-- Activity --
Pictures do not belong in the copy. Write out exactly the lines from the one containing "You are a computer-use" through the end of the data.

Screenshot grounding data
################

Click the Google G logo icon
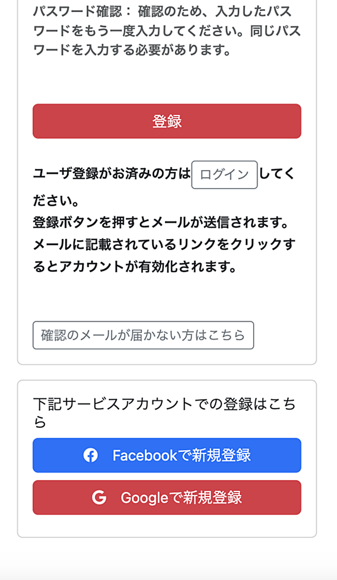Viewport: 337px width, 580px height. tap(99, 498)
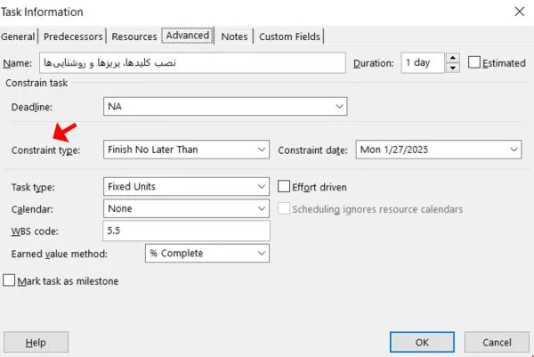This screenshot has height=357, width=534.
Task: Close the Task Information dialog
Action: click(517, 12)
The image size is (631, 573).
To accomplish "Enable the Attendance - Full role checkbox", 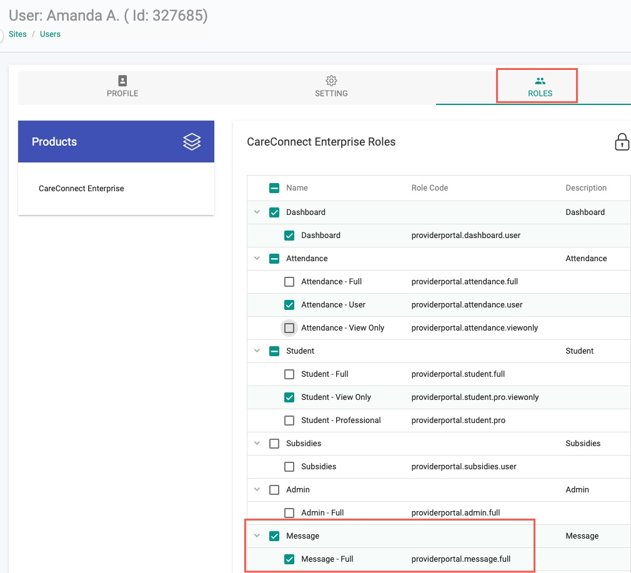I will [x=289, y=282].
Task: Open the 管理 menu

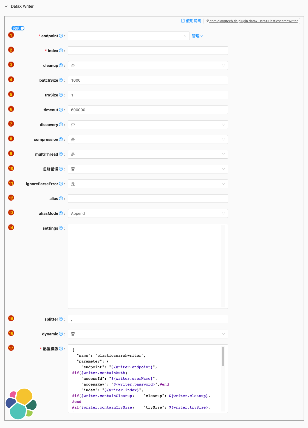Action: point(197,36)
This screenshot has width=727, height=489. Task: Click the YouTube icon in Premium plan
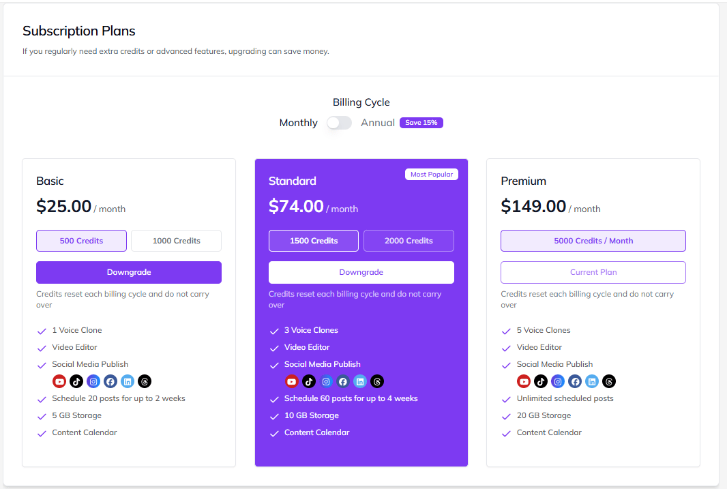pyautogui.click(x=524, y=381)
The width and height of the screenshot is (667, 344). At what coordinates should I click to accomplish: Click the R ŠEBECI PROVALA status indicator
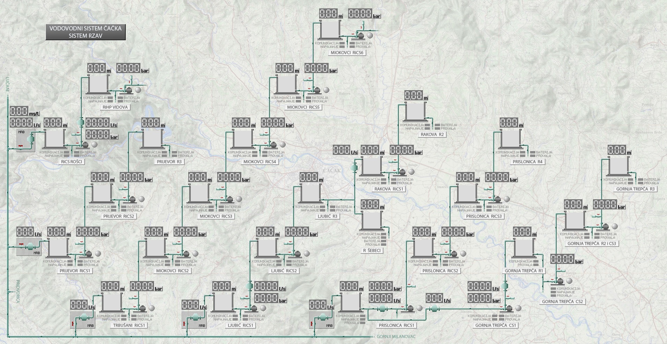tap(384, 245)
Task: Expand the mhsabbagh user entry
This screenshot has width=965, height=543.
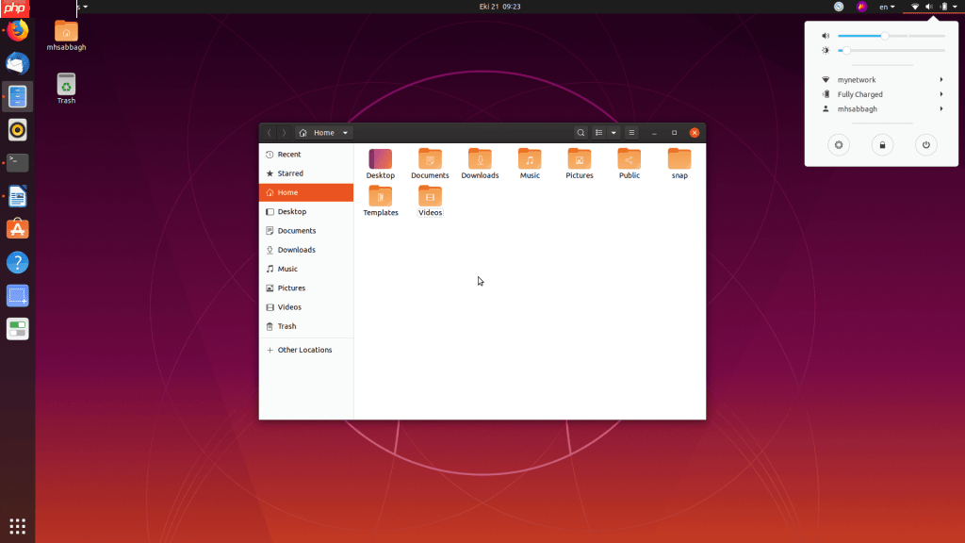Action: pyautogui.click(x=940, y=108)
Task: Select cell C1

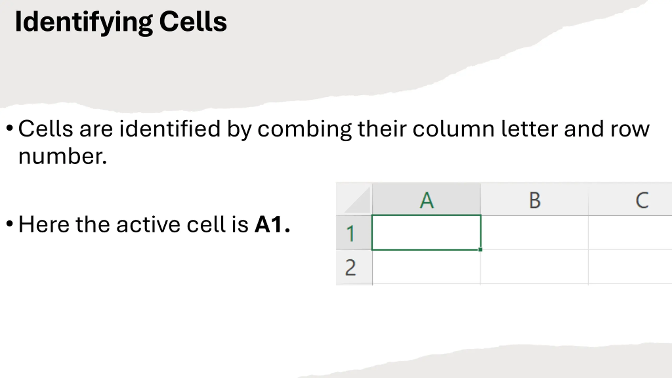Action: pos(630,233)
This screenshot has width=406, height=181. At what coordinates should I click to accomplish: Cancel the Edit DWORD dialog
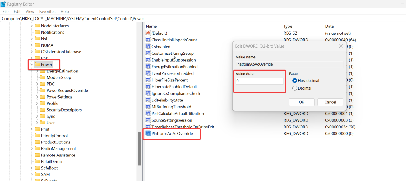pos(330,102)
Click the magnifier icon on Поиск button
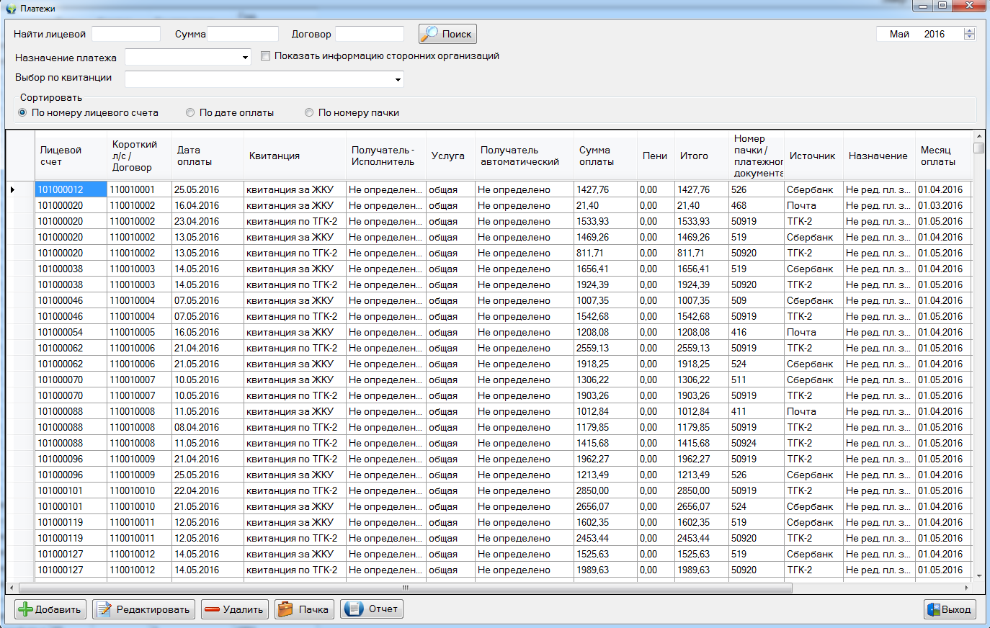This screenshot has width=990, height=628. (429, 34)
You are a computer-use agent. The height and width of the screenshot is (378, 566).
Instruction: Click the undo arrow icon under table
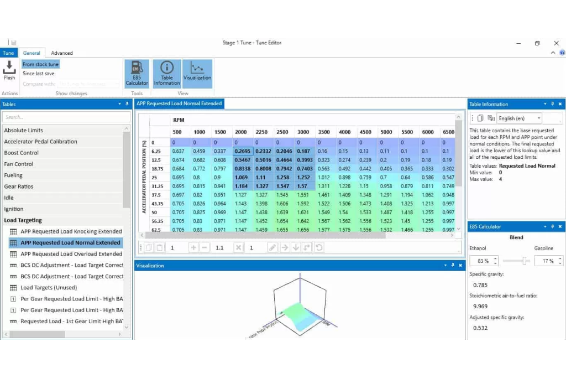[319, 247]
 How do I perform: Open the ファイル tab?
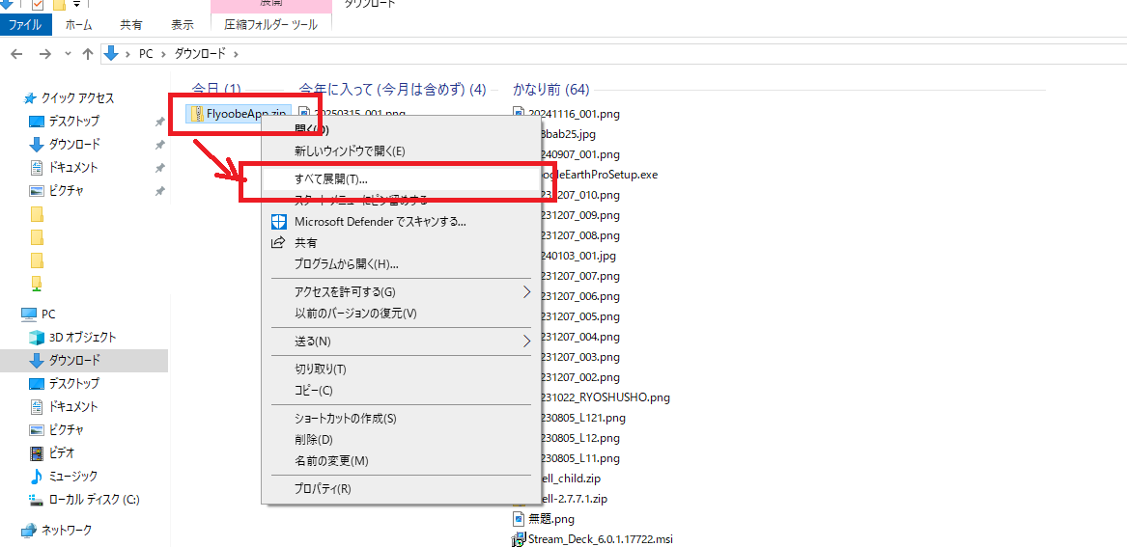(24, 24)
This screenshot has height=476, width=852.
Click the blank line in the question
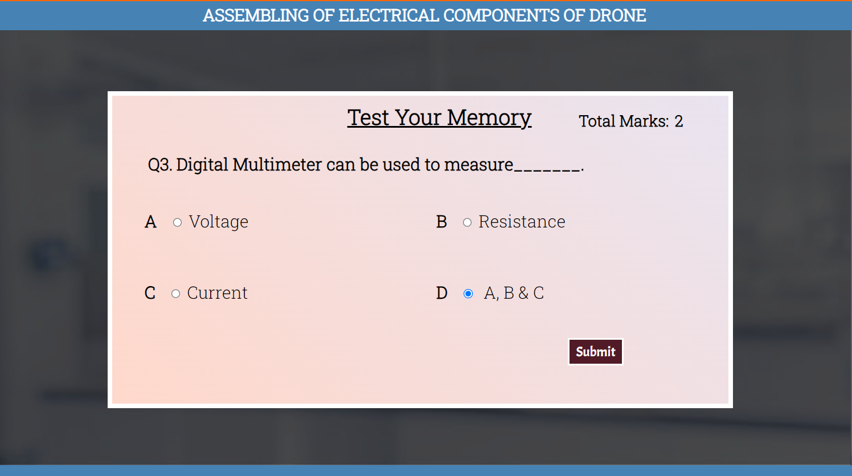point(547,167)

################

-- Result for this task --
You are a computer-use agent. The height and width of the screenshot is (378, 566).
Instruction: Click the undo arrow icon under table
[319, 247]
 How do I perform: Open the ファイル tab?
(24, 24)
This screenshot has height=476, width=852.
Click the blank line in the question
point(547,167)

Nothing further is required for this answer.